Advanced Parkinson’s Disease Detection and Forecasting Using Hybrid Machine Learning Techniques
摘要
Parkinson’s disease is a complex neurological condition whose initial diagnosis and progression forecasting are very challenging. Accurate detection approaches play a crucial role in early treatment and better patient recovery. Thus, this paper deals with presenting a hybrid machine-learning approach along with multiple algorithms that could elevate the accuracy and credibility of this kind of PD detection. These methods applied include Logistic Regression, Decision Tree, Random Forest, both with Gini and Entropy, Support Vector combined with K-Nearest Neighbours (KNN), Gradient Boosting, CatBoost, XGBoost, and LightGBM. In addition, a Voting Classifier has been used to predict by aggregating those from the above models.
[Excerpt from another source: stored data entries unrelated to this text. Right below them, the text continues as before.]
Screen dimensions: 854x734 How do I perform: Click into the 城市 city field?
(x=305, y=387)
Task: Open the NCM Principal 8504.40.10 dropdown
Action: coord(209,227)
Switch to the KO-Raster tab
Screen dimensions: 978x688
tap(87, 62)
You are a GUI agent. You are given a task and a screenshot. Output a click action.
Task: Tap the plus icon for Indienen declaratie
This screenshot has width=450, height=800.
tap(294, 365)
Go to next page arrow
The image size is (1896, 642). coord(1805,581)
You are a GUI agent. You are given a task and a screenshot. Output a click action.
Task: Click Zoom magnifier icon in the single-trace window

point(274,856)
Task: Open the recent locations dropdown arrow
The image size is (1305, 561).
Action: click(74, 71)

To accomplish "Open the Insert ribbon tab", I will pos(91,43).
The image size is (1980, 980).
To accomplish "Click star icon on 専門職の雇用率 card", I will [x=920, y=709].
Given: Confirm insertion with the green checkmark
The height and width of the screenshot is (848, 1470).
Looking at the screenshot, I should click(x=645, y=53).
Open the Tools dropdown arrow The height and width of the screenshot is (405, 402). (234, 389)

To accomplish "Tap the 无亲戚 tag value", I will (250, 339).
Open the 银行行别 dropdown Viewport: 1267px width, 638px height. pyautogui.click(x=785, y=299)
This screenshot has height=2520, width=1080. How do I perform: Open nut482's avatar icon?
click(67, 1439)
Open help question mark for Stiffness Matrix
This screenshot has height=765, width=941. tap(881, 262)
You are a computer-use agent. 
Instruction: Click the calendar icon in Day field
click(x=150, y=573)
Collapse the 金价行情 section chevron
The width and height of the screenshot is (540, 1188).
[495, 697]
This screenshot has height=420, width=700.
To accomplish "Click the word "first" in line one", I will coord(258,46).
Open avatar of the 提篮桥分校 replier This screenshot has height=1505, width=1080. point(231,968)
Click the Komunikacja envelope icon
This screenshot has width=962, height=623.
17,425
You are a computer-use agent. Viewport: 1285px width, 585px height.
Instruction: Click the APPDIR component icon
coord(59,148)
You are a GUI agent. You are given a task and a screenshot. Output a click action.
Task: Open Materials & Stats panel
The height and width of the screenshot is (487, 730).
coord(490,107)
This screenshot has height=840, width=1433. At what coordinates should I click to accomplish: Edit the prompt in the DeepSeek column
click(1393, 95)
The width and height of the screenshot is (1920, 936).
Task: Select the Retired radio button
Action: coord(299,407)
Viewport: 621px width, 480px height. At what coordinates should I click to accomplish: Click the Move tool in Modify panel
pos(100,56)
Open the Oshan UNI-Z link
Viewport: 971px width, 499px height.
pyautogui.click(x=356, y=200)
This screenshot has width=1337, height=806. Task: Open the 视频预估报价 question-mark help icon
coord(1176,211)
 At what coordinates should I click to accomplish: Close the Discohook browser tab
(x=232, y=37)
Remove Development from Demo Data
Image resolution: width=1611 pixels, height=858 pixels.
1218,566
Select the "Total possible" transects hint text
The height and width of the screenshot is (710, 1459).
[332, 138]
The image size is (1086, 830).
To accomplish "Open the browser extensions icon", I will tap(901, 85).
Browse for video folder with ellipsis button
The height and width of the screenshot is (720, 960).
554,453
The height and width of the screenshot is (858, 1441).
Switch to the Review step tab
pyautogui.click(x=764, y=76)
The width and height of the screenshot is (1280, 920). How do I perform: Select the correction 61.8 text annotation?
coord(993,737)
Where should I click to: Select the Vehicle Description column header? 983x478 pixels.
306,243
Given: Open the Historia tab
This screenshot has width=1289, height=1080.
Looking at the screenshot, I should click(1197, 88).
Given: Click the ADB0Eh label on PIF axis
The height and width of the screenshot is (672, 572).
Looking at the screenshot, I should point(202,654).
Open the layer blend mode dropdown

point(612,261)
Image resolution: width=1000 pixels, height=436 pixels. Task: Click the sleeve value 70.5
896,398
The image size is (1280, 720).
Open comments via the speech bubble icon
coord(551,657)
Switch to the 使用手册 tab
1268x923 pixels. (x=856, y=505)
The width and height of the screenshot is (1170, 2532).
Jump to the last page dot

The experiments were performed on Parkinson’s dataset, and performance was analyzed with the help of accuracy as well as confusion matrices. The results of the experiments are as follows: complex algorithms like Random Forest, Gradient Boosting, CatBoost, XGBoost, and LightGBM achieved perfect accuracy scores at 100%. The Voting Classifier showed a commendable accuracy of 98.31%, whereas logistic regression performed poorly at an accuracy level of 64.41%. Hence, it suggests that these findings require the use of ensemble learning and the appropriate boosting technique in managing complexities in the data about Parkinson’s disease. These findings reflect the future possibility of hybrid machine learning, which will increase precision for the detection of diseases as well as for predicting progressions. The proposed framework may serve as the basis for building more effective diagnostic tools for better health solutions for Parkinson’s disease.